Por fim, USP, Unicamp e Universidade Federal de São Paulo ganharam financiamento para instalar os Cemibs. O trabalho foi reconhecido pelo International Council for Laboratory Animals como projeto de grande impacto, que contribui para a formação de equipes bem treinadas em Ciência e Tecnologia dos Animais de Laboratório em três instituições do Estado. “Ele coordenou todo o processo de modo notável, sem nenhum personalismo e sem privilegiar ninguém”, diz Rangel, um dos criadores do Cemib/Unicamp.
Nos últimos anos, o doutor Alberto dedicava-se às reuniões no IEA, no qual coordenava a área de política de ciência e tecnologia. “Ele era tudo, menos retórico”, define o presidente da FAPESP, Carlos Vogt, que participava das reuniões no instituto. “Tinha uma grande paciência, falava sempre num tom médio e demonstrava muita firmeza e convicção quando expunha idéias e posições.” Essas características são citadas por todos os que o conheceram. “Poucos refletiram tão profundamente sobre a FAPESP”, testemunha José Fernando Perez, diretor científico da Fundação.
“Eu o via como um guia, que nos ajudava a nortear as ações e a organização da Fundação.” Perez lembra que o doutor Alberto tinha a percepção exata do que é a missão da FAPESP, de financiar a atividade de pesquisa, e sobre a relação que deve prevalecer entre as diferentes instâncias responsáveis pela sua condução: o Conselho Superior e as três diretorias do Conselho Técnico-Administrativo.

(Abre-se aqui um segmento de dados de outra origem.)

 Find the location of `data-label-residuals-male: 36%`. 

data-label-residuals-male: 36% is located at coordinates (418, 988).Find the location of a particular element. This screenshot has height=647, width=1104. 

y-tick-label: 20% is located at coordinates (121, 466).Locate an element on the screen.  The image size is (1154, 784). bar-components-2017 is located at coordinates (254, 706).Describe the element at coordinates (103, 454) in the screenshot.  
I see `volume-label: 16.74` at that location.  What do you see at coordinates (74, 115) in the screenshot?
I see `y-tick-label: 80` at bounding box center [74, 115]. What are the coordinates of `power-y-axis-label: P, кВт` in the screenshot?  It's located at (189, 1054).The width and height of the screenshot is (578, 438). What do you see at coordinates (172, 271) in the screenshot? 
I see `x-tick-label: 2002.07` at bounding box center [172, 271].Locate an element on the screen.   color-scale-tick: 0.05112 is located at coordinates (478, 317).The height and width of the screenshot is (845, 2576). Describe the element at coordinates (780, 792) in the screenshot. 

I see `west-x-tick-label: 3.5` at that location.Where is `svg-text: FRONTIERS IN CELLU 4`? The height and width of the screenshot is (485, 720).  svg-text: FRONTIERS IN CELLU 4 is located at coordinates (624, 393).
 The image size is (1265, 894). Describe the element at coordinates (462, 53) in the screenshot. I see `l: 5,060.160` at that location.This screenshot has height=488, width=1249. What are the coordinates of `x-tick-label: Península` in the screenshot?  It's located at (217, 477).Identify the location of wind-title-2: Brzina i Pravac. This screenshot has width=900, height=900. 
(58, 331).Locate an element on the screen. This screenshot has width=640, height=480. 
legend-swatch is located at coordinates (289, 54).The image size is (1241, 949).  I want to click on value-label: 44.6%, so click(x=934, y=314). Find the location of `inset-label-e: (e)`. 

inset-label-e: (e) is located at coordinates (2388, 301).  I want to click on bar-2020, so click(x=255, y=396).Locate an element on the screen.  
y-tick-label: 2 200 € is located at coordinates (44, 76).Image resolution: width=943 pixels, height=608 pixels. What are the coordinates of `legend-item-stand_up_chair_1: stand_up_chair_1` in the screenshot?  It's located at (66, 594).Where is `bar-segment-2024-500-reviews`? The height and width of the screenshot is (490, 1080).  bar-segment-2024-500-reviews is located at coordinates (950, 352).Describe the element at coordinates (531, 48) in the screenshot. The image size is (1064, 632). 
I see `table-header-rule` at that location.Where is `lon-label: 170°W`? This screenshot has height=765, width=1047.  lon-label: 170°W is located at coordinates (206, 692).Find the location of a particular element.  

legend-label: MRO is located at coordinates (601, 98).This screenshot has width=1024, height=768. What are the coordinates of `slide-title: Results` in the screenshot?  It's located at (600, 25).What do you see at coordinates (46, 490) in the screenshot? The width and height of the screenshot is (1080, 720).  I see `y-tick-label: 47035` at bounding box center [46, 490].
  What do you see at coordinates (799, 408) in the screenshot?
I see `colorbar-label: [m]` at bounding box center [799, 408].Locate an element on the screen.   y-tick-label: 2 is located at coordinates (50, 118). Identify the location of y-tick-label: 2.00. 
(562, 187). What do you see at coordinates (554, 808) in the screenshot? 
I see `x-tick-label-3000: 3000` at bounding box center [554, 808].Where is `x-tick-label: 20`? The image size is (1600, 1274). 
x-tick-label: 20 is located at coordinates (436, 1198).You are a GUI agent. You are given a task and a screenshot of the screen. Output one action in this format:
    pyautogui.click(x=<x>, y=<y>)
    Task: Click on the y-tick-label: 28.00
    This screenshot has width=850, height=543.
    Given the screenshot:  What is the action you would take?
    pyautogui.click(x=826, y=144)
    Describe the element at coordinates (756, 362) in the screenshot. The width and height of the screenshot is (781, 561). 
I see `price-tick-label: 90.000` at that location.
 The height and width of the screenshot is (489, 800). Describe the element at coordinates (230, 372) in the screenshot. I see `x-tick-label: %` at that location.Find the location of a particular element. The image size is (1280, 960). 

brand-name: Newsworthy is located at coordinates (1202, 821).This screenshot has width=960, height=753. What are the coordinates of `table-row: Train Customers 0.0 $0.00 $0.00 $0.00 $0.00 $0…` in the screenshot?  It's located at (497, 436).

Quando a FAPESP completou 30 anos, em 1992, o doutor Alberto escreveu um livro pouco conhecido da comunidade científica. Em FAPESP 30 Anos, ele conta a história da instituição, dá exemplos de projetos importantes apoiados pela Fundação, especifica seus retornos e explica quais as linhas de pesquisa em andamento naquela época. Agora, dez anos depois, o trabalho sobre a história estatística da instituição, que completou antes de morrer, também estará disponível em livro. Será uma boa chance para conhecer a derradeira obra de um dos personagens que mais influíram nos destinos da C&T brasileira.